■ **Task goal**:
Could you output every line of the listing below verbatim, leaving out the pictures?

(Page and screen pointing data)
══════════════════════════════

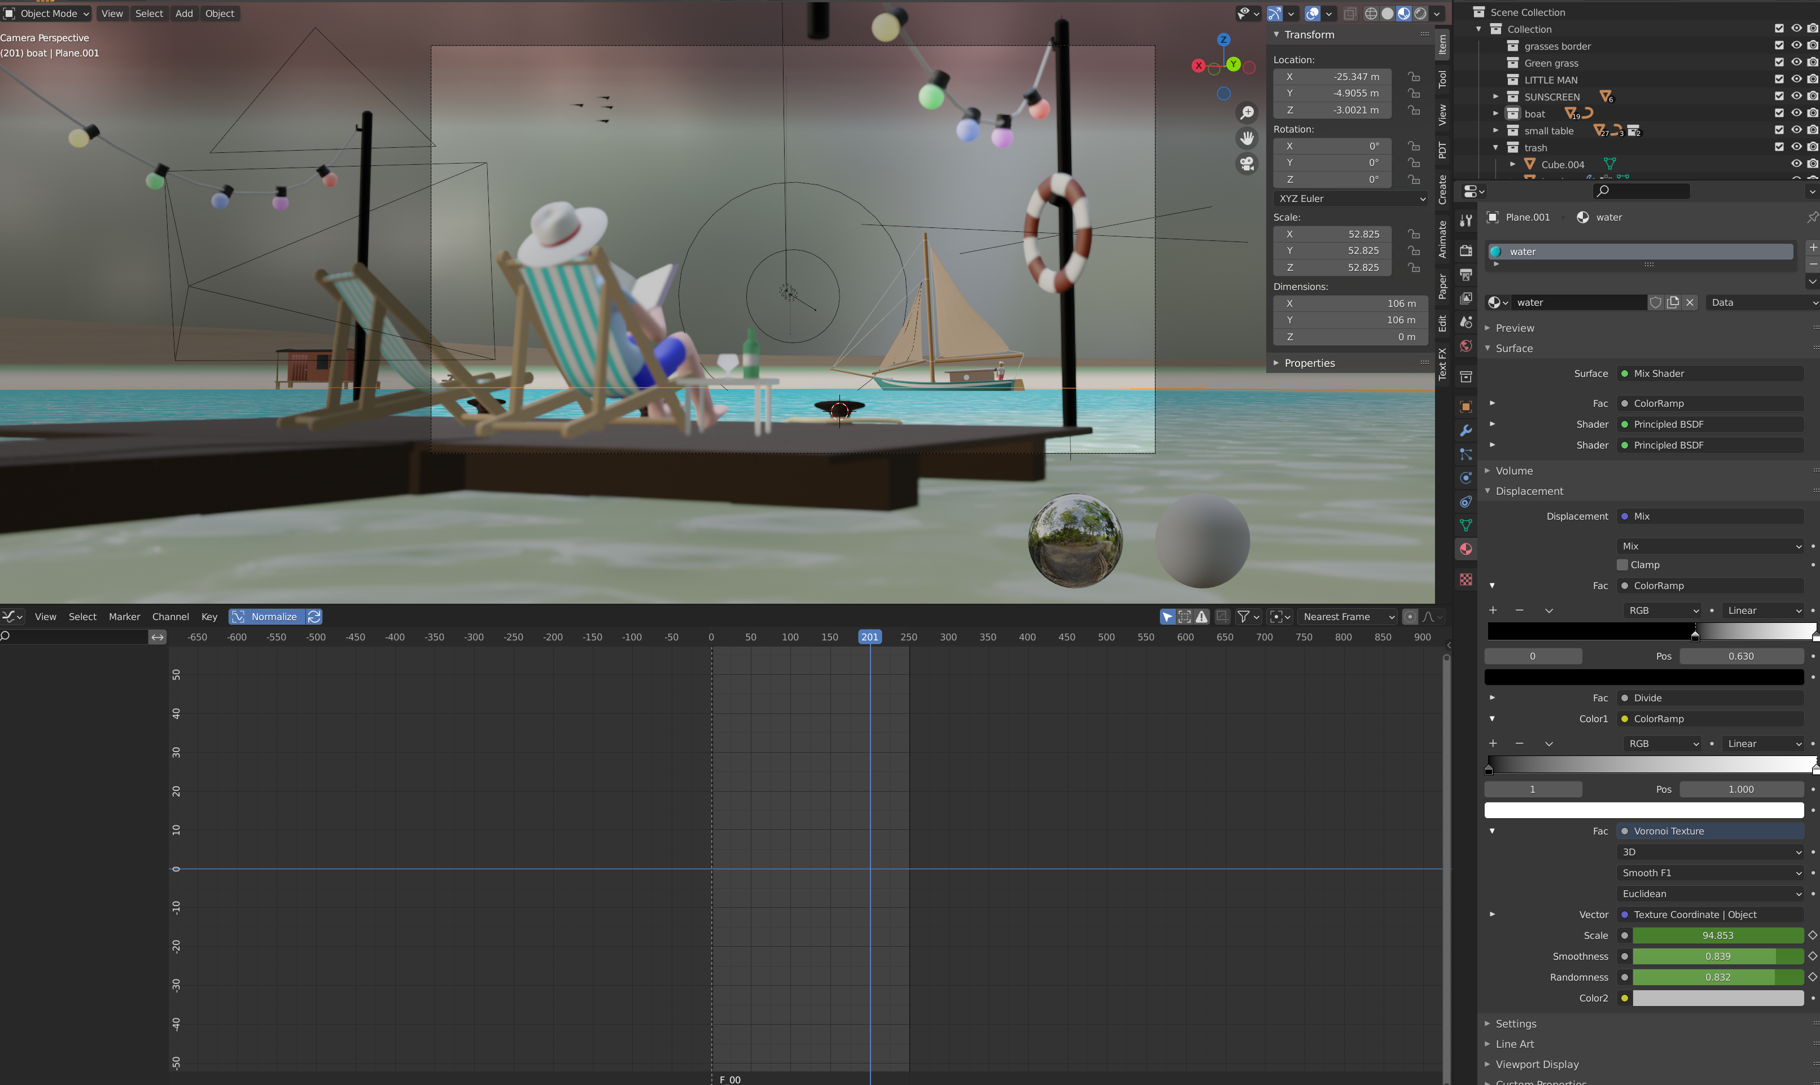The height and width of the screenshot is (1085, 1820).
Task: Open the Render properties tab icon
Action: click(1466, 251)
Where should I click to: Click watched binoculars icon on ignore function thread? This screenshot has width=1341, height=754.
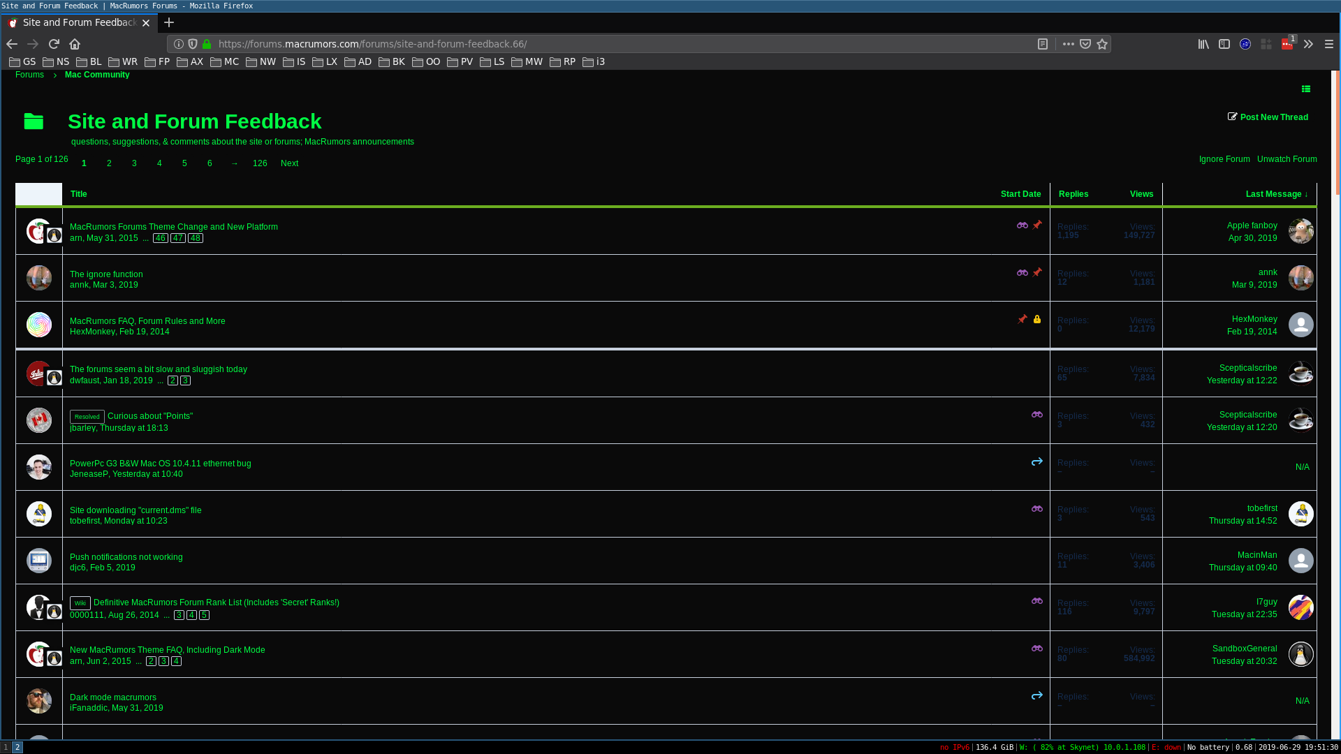pyautogui.click(x=1023, y=273)
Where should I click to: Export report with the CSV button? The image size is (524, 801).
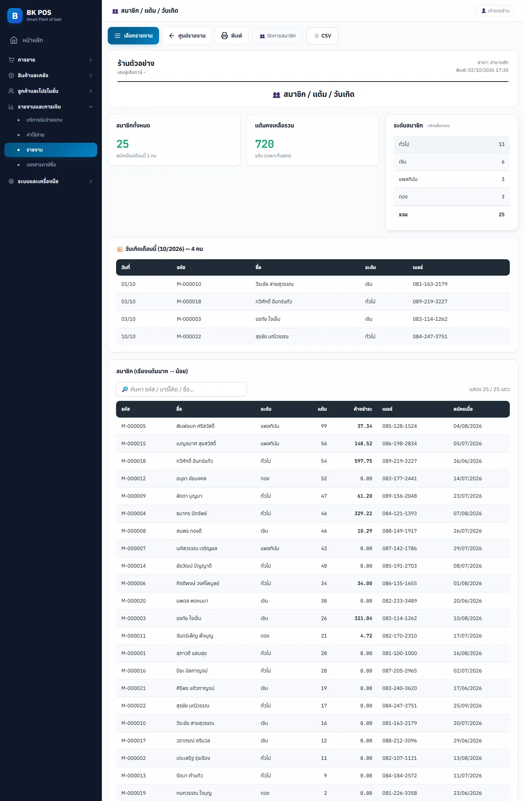click(x=322, y=36)
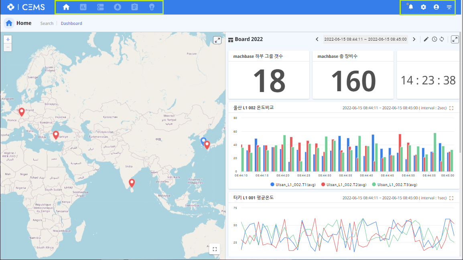Open the filter menu icon in header
The height and width of the screenshot is (260, 463).
[x=449, y=7]
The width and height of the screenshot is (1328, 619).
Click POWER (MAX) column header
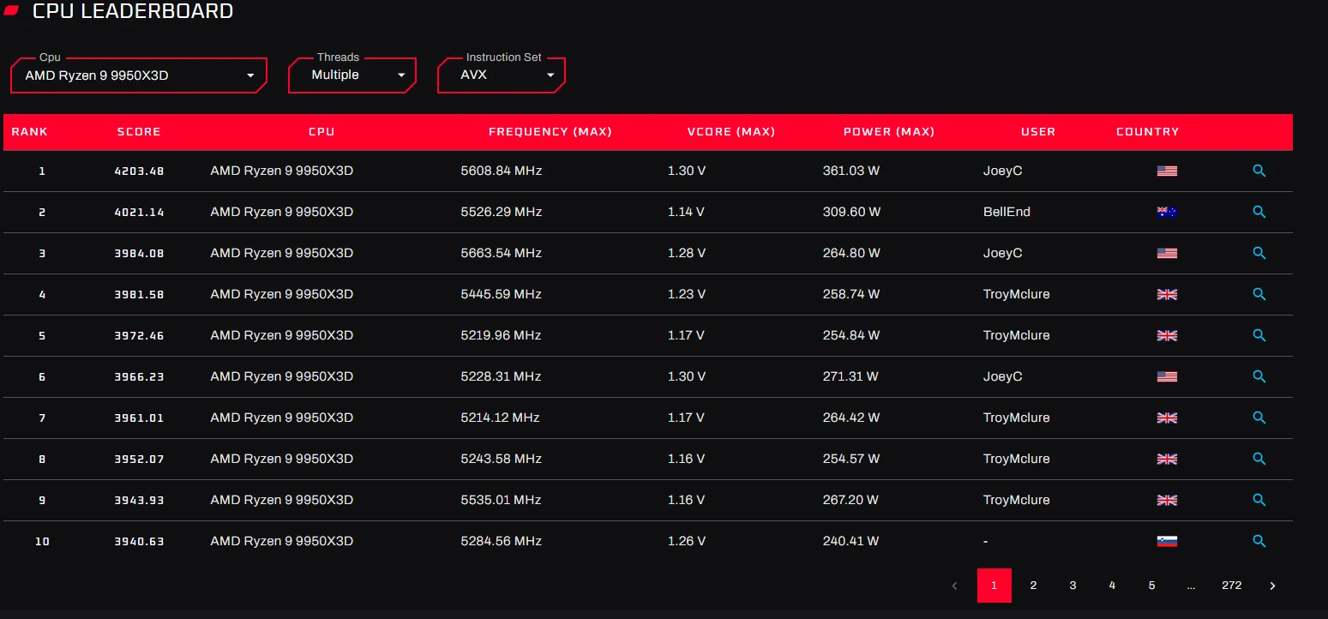(x=889, y=132)
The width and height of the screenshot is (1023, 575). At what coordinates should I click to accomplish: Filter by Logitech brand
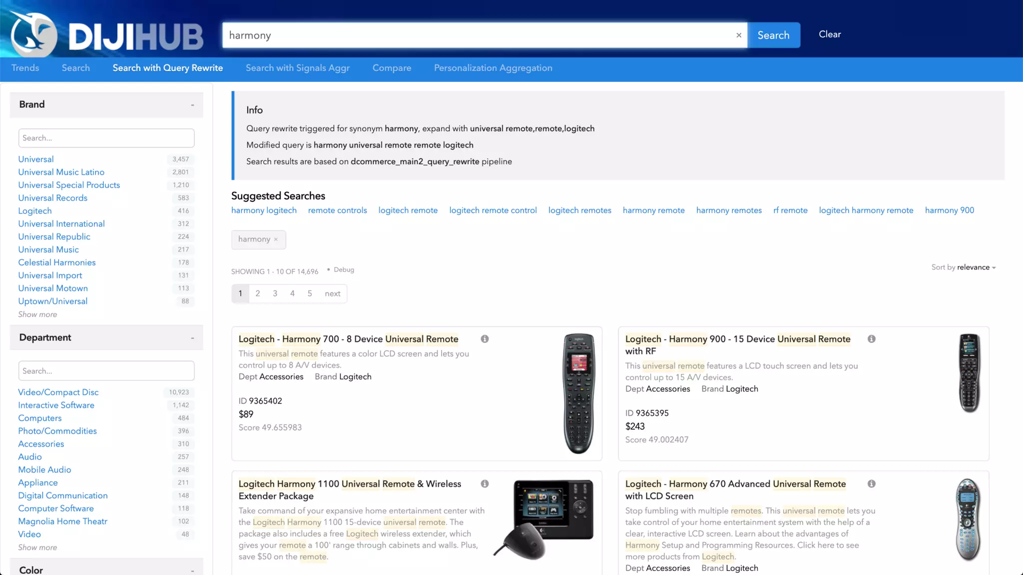(x=35, y=211)
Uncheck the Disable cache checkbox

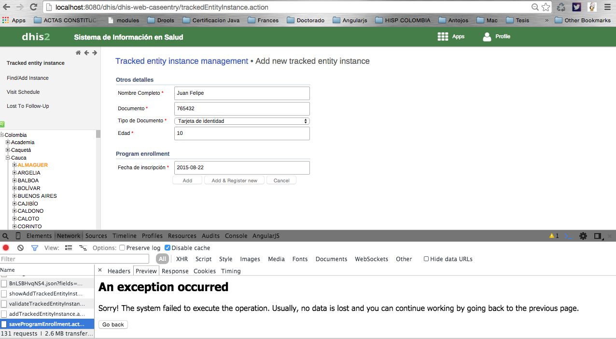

══════════════════════════════

■ **Complete response**:
The height and width of the screenshot is (1085, 1820).
Task: Open the Render properties tab icon
Action: click(1466, 251)
Where should I click to: Click watched binoculars icon on ignore function thread? This screenshot has width=1341, height=754.
pyautogui.click(x=1023, y=273)
Where should I click to: Export report with the CSV button? The image size is (524, 801).
click(x=322, y=36)
Open the filter menu icon in header
The height and width of the screenshot is (260, 463).
[x=449, y=7]
The width and height of the screenshot is (1328, 619).
Click POWER (MAX) column header
(x=889, y=132)
The width and height of the screenshot is (1023, 575). At what coordinates should I click to accomplish: Filter by Logitech brand
(x=35, y=211)
Uncheck the Disable cache checkbox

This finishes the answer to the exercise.